Overall, behavioral therapy can help people practice using better, more positive responses to negative thoughts and triggers. With MAT medications relieving withdrawals and cravings and behavioral therapy helping individuals create better responses to stress and triggers, people can truly begin to find long-term recovery.
Stigma Surrounding MAT
Not everyone agrees with or understands the importance of medication-assisted treatment. The goal of any recovery program is to provide individuals who struggle with SUD with a safe, effective, and supportive environment where they are able to create a life of long-term recovery. Stigma against MAT programs hinders individuals on their recovery journey because it provides false or misleading information, does not allow them to connect with helpful resources, and ultimately keeps them from receiving the treatment they need.
Some clients may fear taking other medications, although MAT medications are tightly controlled, and most are not addictive. Others may be concerned about participating in treatment in a specialized medical facility. The most common argument against MAT programs, however, is that clients rely on medications to alleviate SUD without addressing underlying conditions or the negative behavior patterns they've developed.
While it's true that individuals who struggle with SUD may use substances as a way to mask or avoid difficult emotions, MAT medications within the context of an MAT program do not enable avoidance. Effective MAT programs are whole-person-centered. In other words, these programs require clients to participate in a number of therapies designed to manage behaviors, address emotions, and develop coping tools to create a life outside of substance use.

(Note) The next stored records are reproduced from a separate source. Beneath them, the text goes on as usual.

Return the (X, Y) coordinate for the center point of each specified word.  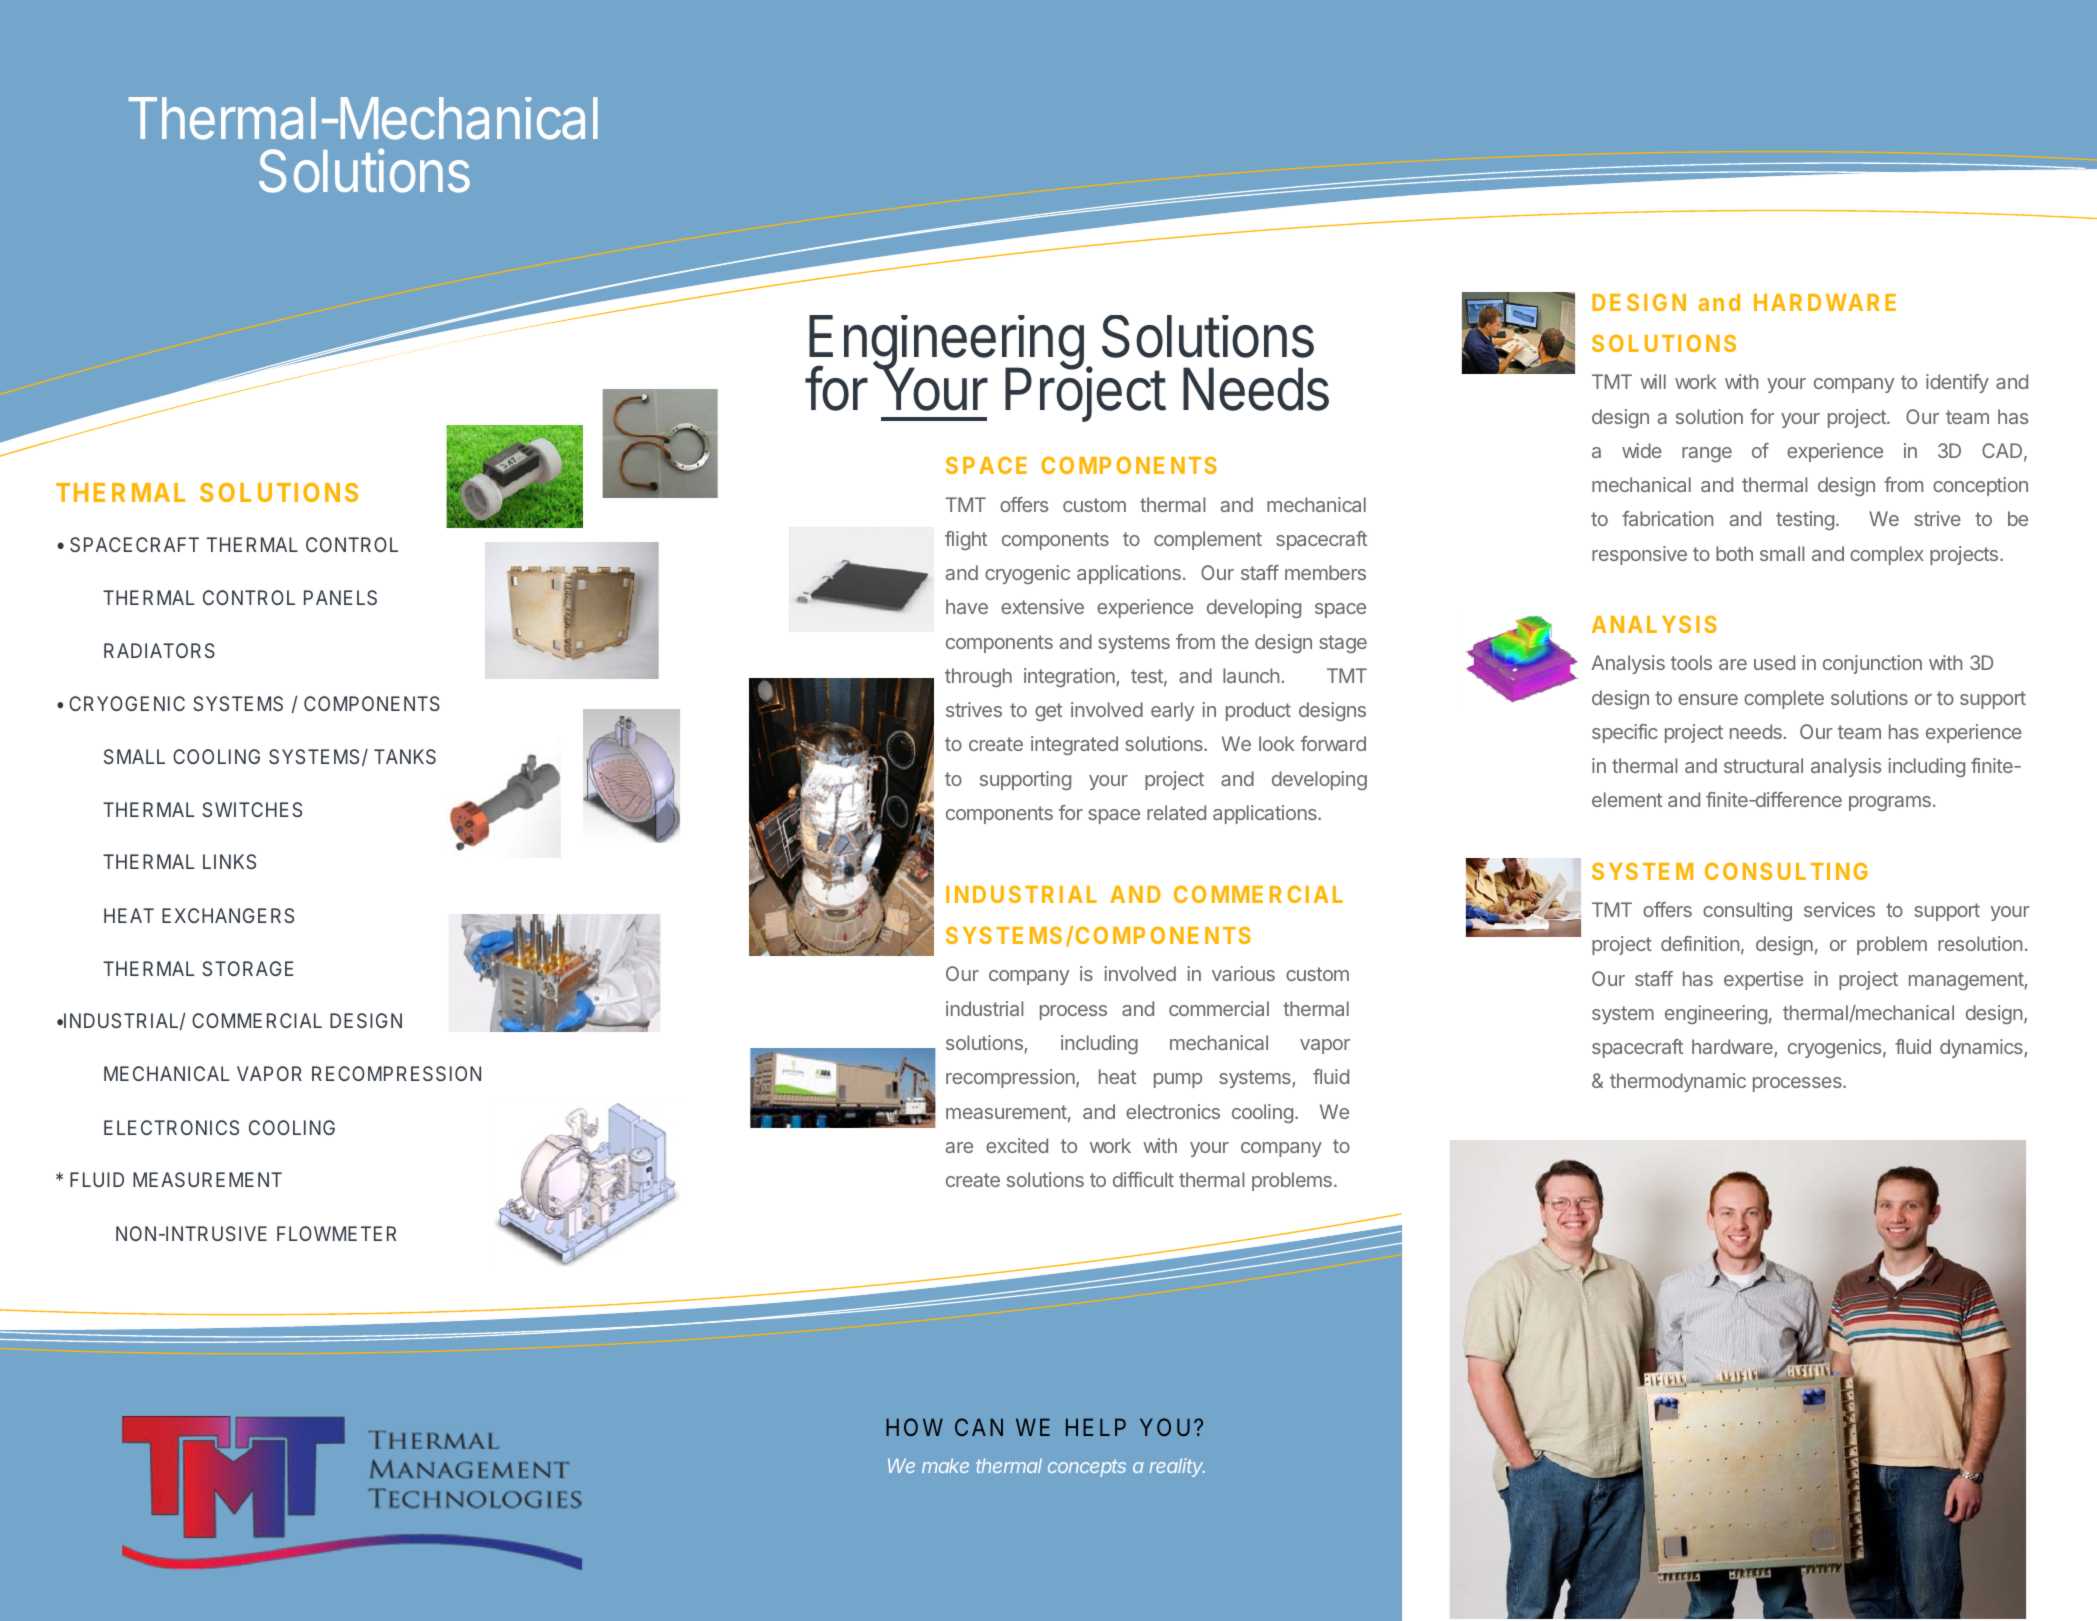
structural (1763, 765)
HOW (914, 1427)
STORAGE (248, 968)
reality (1177, 1467)
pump (1178, 1080)
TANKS (405, 756)
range (1707, 454)
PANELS (340, 597)
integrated (1074, 745)
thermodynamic (1678, 1082)
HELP (1096, 1427)
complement (1208, 540)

Medication allows this work to continue safely and effectively while reducing relapse risk and discomfort.
Recovery Cove for Medication-Assisted Treatment in PA
Meet Dr. Kurt Braun, a Pennsylvania-born doctor with 32 years of family medicine experience, as well as a Board Certified American board of Osteopathic Family Physicians and board eligible in addiction medicine expert. He attended Moravian Collage for his Bachelor’s degree before graduating from Philadelphia Collage of Osteopathic Medicine in 1991 and completing his Family Medicine Residency at Suburban General Hospital.
Dr. Braun is passionate about addiction medicine and loves getting to know each patient on an individual level to ensure they receive the best care possible. He is committed to providing quality care and programming through open communication and close collaboration with the clinical team.
When not practicing, Dr. Braun enjoys spending time with his wife and children.